My reasons for this preference were complex and incompletely understood. Part of it was simple. There were plenty of opportunities to get hurt without going out searching for love.

Another part of it was deep down, and Sherman-the-therapist had to dig it out in many sessions. I was terrified of a real penis. It could make me pregnant and if I was pregnant I'd have another kid and be hurt again.

Part of it was lies. The ones I told myself, and the ones others told me.

It is impossible in my neck of the woods to tell if the fellow you're bedding down with has real equipment or a clever imitation. Harsh, but true. The chances were excellent that his cock was no more real than Sherman's. Then again, he might still have the genitals he was born with.

The whole idea of skinsuits is that you can't tell. And you certainly can't ask.

And I had to know.

Don't misunderstand. I didn't want the real thing. I wanted a prosthesis. Safer. So if I'm looking for a man who actually remains male only on the genetic level why not settle for Sherman?

Cold, cold.

I know it's cold.

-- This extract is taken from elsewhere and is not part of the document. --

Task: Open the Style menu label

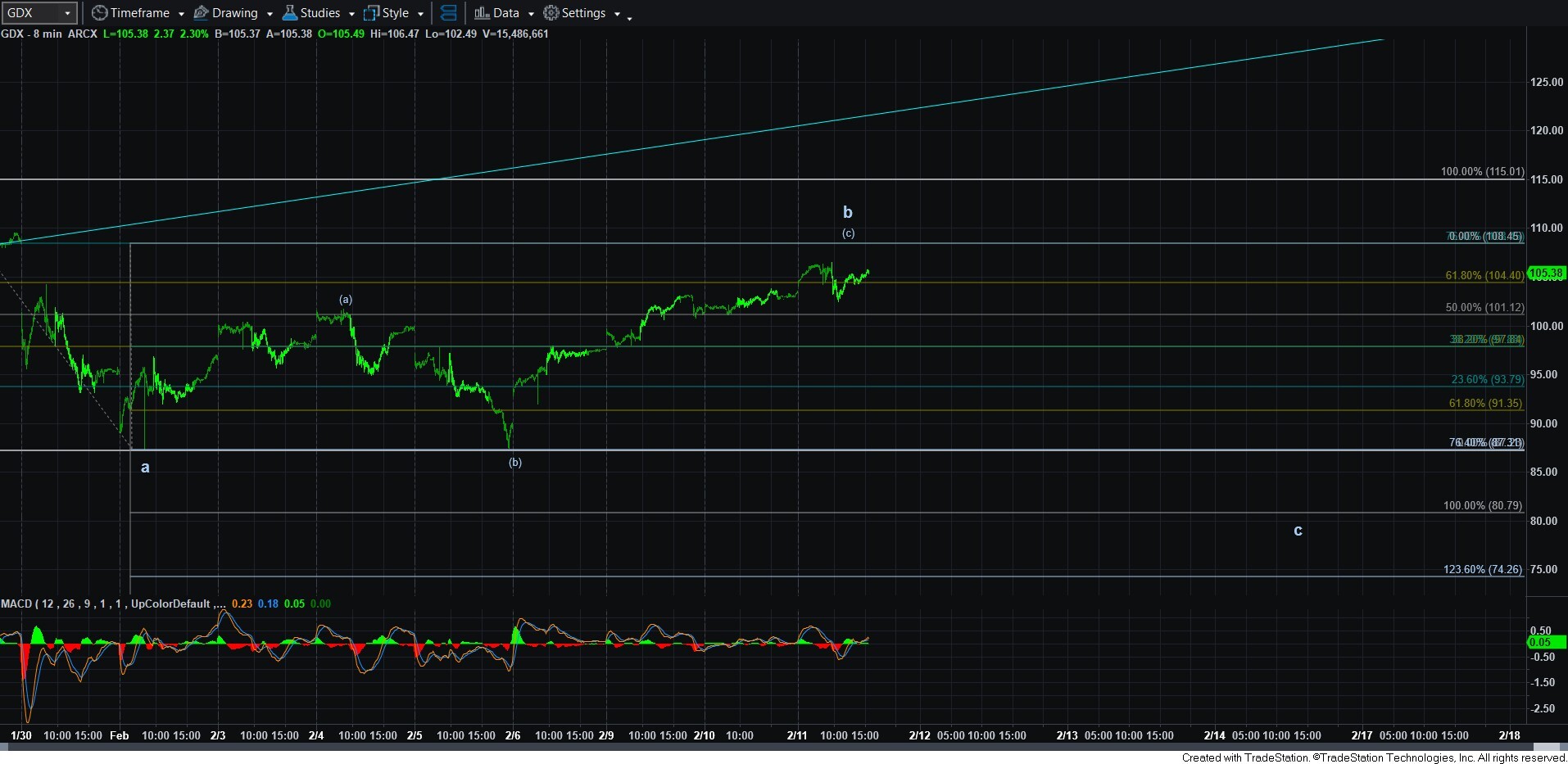Action: pos(396,13)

But I never promised this would be pretty. Nobody ever told me my life would be anything but nasty, brutish, and very short, and I never expected anything else.

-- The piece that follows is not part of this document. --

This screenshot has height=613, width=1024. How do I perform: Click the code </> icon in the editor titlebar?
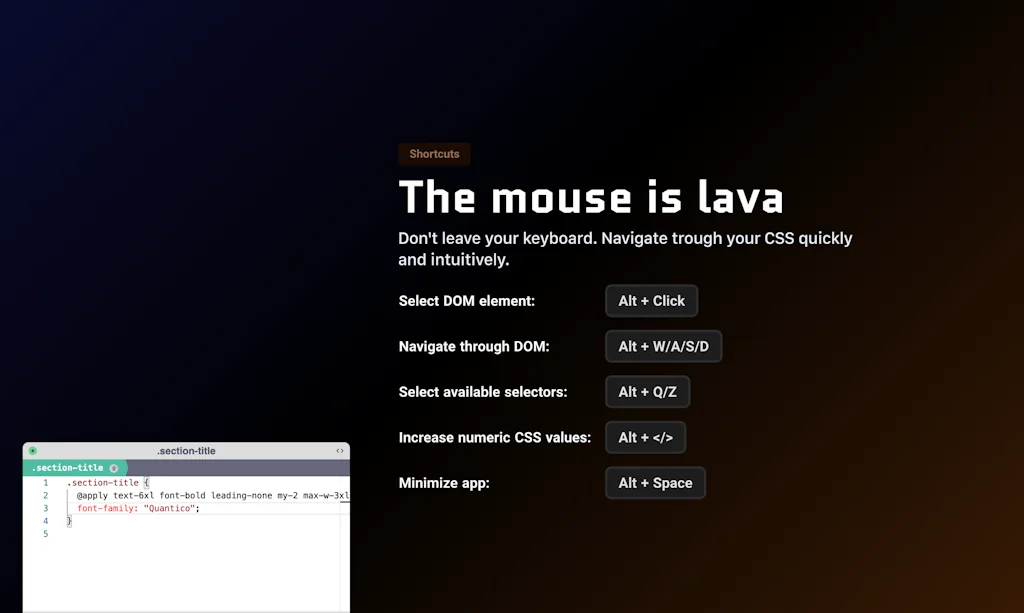340,451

You take what you get, and you run with it.

Like this: When Sherman had brought me to the place he calculated it was best for me to be that afternoon, he stopped fucking me. He prepared a light lunch and brought it to me in bed. I got out of my skinsuit and he massaged me while I ate.

We talked of this and that. As he massaged, he was examining me for new medical developments. About every second week he finds one. That day he didn't.

Maybe I've given the impression that the real me looks like something dredged out of a sewage canal after a three-month swim.

It's not that bad. Really. I don't have any unpleasant smells. My skin is deathly white but it's intact. My genitals are my own. I suppose the kindest adjective for my face would be emaciated, but I couldn't use it to crack mirrors. The false leg is not the result of disease; it was an accident. I don't miss it. The prosthetic works better, and feels the same.

The hands are my worst feature. Those, and my remaining foot. It's called para-leprosy.

It's not contagious. It's passed down mother-to-child, locked in the genes. One day soon those hands will have to go.

I had lost all my hair when I was nine. I hardly remembered it.

The critical problems were all inside. Various organs were in advanced states of disrepair.

Many were gone, replaced by artificial ones. It was a toss-up which would be the next to go.

Some we can replace with self-contained, lice-sized imitations. Some require a roomful of machinery if they go rotten.

And what's it to you, bug-fucker? For a twenty-seven-year-old woman in my place and time, I was the picture of robust health.

You don't think we were running these snatches because we liked the exercise, do you? You must have grasped by now that they were the desperate solution to a terminal problem. If you saw me without my skinsuit, you'd understand the problem instantly.

But no one but Sherman ever will.

When he was through massaging me I redressed my grievances. I should insert a grateful little plug here for those wonderful folks who brought us the skinsuit. Cut it: it bleeds. Stroke it: it responds just like the skin you used to have or takes the place of the skin it's covering.